Bezien in verbinding met artikel 6.4.1 Gedragscode, inhoudende dat het verlenen van gastvrijheid in het kader van bijeenkomsten strikt beperkt dient te blijven tot het met de bijeenkomst beoogde doel, alsmede met het bepaalde in artikel 6.4.4 Gedragscode waarin is bepaald dat de in de Gedragscode neergelegde eisen voor gastvrijheid evenzeer gelden indien de bijeenkomst (in)direct door een vergunninghouder wordt gesponsord - waarvan in dezen sprake is -, rijst de vraag of het aanbieden van een kennelijke (bij)scholing in twitteren binnen het doel van de bijeenkomst valt en of niet sprake is van gunstbetoon dat in strijd komt met het bepaalde in de artikelen 6.2.1 en 6.2.2 Gedragscode.
1.4.1 De Codecommissie is van oordeel dat de vraag in dit geval bevestigend dient te worden beantwoord. Immers, blijkens de boven weergegeven bepalingen (artikelen 6.2.1 en 6.2.2 Gedragscode) moet aan twee voorwaarden worden voldaan wil een voordeel, als waarvan hier sprake is, aanvaard kunnen worden. Het voordeel moet van geringe waarde zijn en van betekenis kunnen zijn voor de uitoefening van de praktijk van de beroepsbeoefenaar.

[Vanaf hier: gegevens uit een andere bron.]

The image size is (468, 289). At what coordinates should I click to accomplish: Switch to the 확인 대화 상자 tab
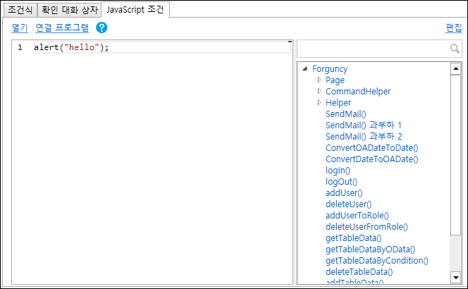(x=68, y=10)
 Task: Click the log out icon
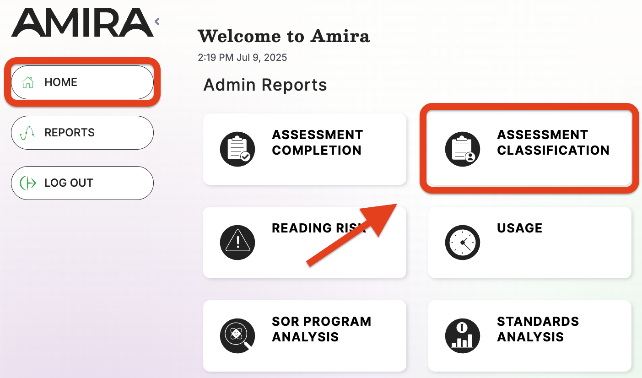28,183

De vraag of aan de eerste voorwaarde wordt voldaan kan niet beantwoord worden, nu die waarde niet in de gegevens die ter beschikking staan, is vermeld. Maar aannemende dat dat het geval is, dan nog geldt dat aan de tweede voorwaarde niet wordt voldaan. Niet valt immers in te zien hoe het bedoelde voordeel van betekenis kan zijn voor de uitoefening van de praktijk van de beroepsbeoefenaar. Er is met andere woorden geen verband te leggen tussen het voordeel en de beroepsuitoefening.